Package weights

The simplest idea I’ve come up with is to ask subscribers: “please tell us which dependencies are most critical to you” and allow subscribers to put a check by some of their deps. I think we’d want to user test this some and see if it makes sense to anyone.

I’d love to have some more automated way to get at this without someone having to do work - but it’s tough to think of what it’d be.

I would have chosen a type-weighting approach.

You would have different tiers:

  1. programming language / compiler
  2. framework
  3. library
  4. polyfill
  5. helper function

I mainly provide 2, 3 and 4 and would completely understand if the maintainers in the top tiers (0 and 1) get more.

Interesting! That’s a new idea. Can think of some challenging aspects of it. But there’s intuitive appeal that the things at the higher tiers feel more “central” so this could be a useful factor.

I’m not sure tiers will add much to the scheme you already have. A programming language should only get more funding if it is widely used, and you’ve already got the breadth of use as a factor. Should a little-used esoteric programming language get funding just because it’s a programming language?

I think the number of users and the size of the project will already pay programming languages well without adding an extra factor based on the kind of software it is.

I am talking about the ratio effort/retribution here: i.e. whether the programming language is popular doesn’t matter to me in that regard. There are frameworks based on a language making more money than the language creator himself, how’s that fair?

If the value is calculated as “size of code” * “number of users”, then a language should make more than any framework it’s based on, no?

Or perhaps the thing to acknowledge here is that FrameworkX uses LanguageX, so some of the calculated value for FrameworkX should be re-directed to LanguageX?

So untested code has the same “weight” as code with tests (that have to be written and maintained)?

@mbrookes It seems like you’re drawing a conclusion from something someone here has said, but I’m not sure from what.

Remember that usage is also a factor (and hopefully, over time, a referendum on quality and utility). My hope/belief is that many activities such as documentation, testing, patch review, etc. are reflected in increased usage.
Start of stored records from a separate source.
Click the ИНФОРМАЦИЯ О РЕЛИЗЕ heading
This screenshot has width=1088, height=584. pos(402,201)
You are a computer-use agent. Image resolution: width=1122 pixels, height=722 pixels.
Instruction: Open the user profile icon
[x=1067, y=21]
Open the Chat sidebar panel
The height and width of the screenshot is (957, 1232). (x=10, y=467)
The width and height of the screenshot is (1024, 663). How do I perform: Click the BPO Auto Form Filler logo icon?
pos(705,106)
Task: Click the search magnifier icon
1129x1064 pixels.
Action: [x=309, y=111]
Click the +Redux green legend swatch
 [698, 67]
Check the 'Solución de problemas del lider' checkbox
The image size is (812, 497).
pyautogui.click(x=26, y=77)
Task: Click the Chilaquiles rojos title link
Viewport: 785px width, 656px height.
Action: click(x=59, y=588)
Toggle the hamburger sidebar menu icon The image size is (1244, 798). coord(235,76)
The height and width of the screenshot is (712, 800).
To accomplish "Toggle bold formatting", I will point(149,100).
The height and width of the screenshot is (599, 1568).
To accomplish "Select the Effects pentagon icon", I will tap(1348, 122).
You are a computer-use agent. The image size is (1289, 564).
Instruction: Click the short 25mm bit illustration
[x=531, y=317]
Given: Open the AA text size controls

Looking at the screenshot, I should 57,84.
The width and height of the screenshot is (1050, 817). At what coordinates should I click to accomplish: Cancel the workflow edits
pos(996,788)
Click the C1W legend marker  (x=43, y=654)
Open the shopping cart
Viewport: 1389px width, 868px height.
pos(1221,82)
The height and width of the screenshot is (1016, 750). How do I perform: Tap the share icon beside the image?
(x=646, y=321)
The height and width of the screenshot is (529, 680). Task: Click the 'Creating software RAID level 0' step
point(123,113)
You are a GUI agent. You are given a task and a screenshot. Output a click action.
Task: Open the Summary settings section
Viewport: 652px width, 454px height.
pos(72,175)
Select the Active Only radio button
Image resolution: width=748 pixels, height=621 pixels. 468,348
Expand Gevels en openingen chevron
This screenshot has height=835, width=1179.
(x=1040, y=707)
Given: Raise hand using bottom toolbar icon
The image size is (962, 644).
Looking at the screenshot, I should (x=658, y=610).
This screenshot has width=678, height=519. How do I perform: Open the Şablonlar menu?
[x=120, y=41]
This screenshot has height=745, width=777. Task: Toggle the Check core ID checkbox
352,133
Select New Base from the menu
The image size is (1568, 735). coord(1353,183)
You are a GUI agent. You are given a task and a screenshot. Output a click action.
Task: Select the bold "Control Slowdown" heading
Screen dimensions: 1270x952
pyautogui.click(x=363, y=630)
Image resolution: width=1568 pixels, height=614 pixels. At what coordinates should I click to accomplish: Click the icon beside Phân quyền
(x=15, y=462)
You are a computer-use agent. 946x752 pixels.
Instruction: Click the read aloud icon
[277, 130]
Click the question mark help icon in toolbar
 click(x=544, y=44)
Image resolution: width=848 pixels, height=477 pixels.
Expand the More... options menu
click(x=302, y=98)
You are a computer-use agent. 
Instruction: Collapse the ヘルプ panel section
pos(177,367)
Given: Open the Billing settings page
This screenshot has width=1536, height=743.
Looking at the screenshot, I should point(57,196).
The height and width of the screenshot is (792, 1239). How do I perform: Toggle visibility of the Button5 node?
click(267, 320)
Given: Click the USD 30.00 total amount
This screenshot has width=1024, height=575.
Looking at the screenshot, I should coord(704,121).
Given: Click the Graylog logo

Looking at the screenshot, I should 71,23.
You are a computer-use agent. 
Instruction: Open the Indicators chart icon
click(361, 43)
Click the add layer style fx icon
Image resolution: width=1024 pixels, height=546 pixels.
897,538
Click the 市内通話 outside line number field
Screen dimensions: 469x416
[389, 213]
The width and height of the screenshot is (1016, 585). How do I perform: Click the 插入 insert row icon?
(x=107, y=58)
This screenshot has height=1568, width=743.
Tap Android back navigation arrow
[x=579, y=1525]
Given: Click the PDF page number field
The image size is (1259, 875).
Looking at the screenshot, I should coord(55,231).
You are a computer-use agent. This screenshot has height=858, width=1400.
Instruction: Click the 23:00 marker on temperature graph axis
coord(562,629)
A practical reason to exclude tests is that we’re weighing the shipped package, not the source repo. (Many repos publish multiple packages.)

Most packages don’t ship the tests; a surprising number I’ve looked at do, but it kinda seems like they do it accidentally (the consumer of the package afaik doesn’t import or use the tests).

So that’s why I’ve currently adjusted the tests out of those packages that seem to accidentally ship them, so weights are comparable between packages that do and don’t bundle their tests.

so some of the calculated value for FrameworkX should be re-directed to LanguageX?

It should if it’s accepting donations, yes.

Package weight is a subjective measure depending on value of the package in specific project. For cases when people can see it, this personal measure should be a priority. In my opinion. Every person on a project may have a package that he or she likes and wants to support, and people need to be given this ability. This makes Tidelift a more social story.

This almost fits Future ideas section if “micromanagement” is replaced with “let people play”. It could be your personal preferences, but if company hires you, they import your settings and may or may not distribute their weights accordingly. This makes you valuable artifact in you community regardless if you can participate or busy with a new job.

Speaking about gameplay. In agile development people are playing agile story points, so let them play infrastructure points to estimate the impact.

Subjective feeling of a project well-being is important as well. If one project has sufficient funds, then another might find them more important, but that’s a source of speculations, so unless people know each other personally, it may not work out well.

1 Like

Something I’d emphasize as background that relates to some of this discussion, is that we are paying lifters to do work and to be on the hook for certain things; Tidelift is not a donation system, it’s a system for maintainers to collaboratively provide valuable benefits to subscribers. (See also Product roadmap snapshot as of January 2019 and )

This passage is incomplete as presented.